Baker Valley man describes work helping morticians following Hurricane Helene in North Carolina
Published 1:40 pm Tuesday, October 15, 2024
- Strommer
Deon Strommer needs but one word to describe the damage wrought by Hurricane Helen on the mountains around Asheville, North Carolina.
“Unbelievable.”
Strommer, who has been a mortician for more than 40 years, was a member of a federal team that spent two weeks in the Asheville area earlier this month helping locals deal with the death toll from the storm.
He was back in his Baker Valley home on Tuesday, Oct. 15.
But not for long.
Strommer, 66, said he planned to return to North Carolina, either late this week or next week, as a volunteer with Third Wave Volunteers, a nonprofit that helps residents following natural and other disasters.
“My heart is still in North Carolina, but my body is in Baker,” Strommer said on Tuesday afternoon. “It was hard to come home.”
Strommer’s role during his first trip was more narrowly defined.
He is a member of a 40-member Disaster Mortuary Operational Response Team, a program he joined in 2002. Team members are temporary federal employees who assist local morticians who lack the capacity to deal with the number of bodies following a disaster.
Strommer said he talked with residents in the Asheville area who told him that an estimated 30 inches of rain fell in places when the remnants of Hurricane Helene passed through in late September.
And eight to 10 inches of rain had fallen on consecutive days before the storm, he said.
“The ground became so saturated that homes just slid off the mountains,” Strommer said.
Almost every creek or river washed out due to the heavy rain, he said.
So much debris poured into one lake that the flotsam created a temporary bridge that made it possible to walk across the lake.
“Trucks, buildings, whatever was in its path,” Strommer said.
He said he spoke with one resident who had 11 relatives killed during the storm.
“A lot of sad stories,” Strommer said.
He said residents were effusive in thanking him and other relief workers.
They urged him to try to help others whose plight was more dire.
“So humble,” Strommer said. “They would say, ‘we’re blessed, we’re alive.’ ”
Strommer said he has read claims that FEMA’s response was sluggish and ineffectual, but that wasn’t his experience.
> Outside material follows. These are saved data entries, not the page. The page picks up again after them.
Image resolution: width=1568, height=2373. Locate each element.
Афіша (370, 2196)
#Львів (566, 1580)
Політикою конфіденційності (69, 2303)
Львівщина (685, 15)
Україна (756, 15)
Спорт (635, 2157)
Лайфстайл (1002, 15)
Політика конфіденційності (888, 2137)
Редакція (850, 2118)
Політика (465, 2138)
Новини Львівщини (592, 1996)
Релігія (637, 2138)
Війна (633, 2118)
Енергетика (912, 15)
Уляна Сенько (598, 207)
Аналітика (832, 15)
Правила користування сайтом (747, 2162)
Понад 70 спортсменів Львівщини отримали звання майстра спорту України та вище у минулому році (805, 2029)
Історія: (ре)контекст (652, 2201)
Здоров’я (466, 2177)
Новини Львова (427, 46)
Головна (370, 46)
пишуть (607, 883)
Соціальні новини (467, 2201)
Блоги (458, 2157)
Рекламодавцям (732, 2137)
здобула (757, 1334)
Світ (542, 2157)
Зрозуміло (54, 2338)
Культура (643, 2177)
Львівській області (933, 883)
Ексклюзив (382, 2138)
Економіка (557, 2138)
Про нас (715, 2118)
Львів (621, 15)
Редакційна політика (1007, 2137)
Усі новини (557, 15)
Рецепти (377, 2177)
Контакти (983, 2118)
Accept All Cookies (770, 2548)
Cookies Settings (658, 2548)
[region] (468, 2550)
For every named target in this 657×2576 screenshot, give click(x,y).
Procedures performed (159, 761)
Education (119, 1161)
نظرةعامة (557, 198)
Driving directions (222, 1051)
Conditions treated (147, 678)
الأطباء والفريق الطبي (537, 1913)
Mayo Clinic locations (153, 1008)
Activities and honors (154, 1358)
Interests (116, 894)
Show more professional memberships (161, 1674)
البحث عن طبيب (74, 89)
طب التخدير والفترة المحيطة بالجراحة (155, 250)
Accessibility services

He said he saw trucks of supplies that were sent elsewhere because a pair of horse arenas were already crammed with food and other items.
Strommer said the people he spoke with were “very satisfied with the response.”
Strommer said he slept in a tent set up in a hospital parking lot between 12-hour shifts.
He said he worked much of the time in a morgue about 16 miles from Asheville.
Strommer said he also went out with body recovery teams, working with several National Guard teams as well as one from the Army’s 101st Airborne Division.
Recovering bodies was difficult both due to the amount of debris, but also because the clay soil, when it dried, was nearly as hard as cement.
Strommer said it’s likely that some victims will not be found for years, if ever.
He was he was glad he was able to help his fellow morticians, and he is eager to continue as a volunteer with Third Wave Volunteers.
“It was an honor to serve in a unique way,” Strommer said.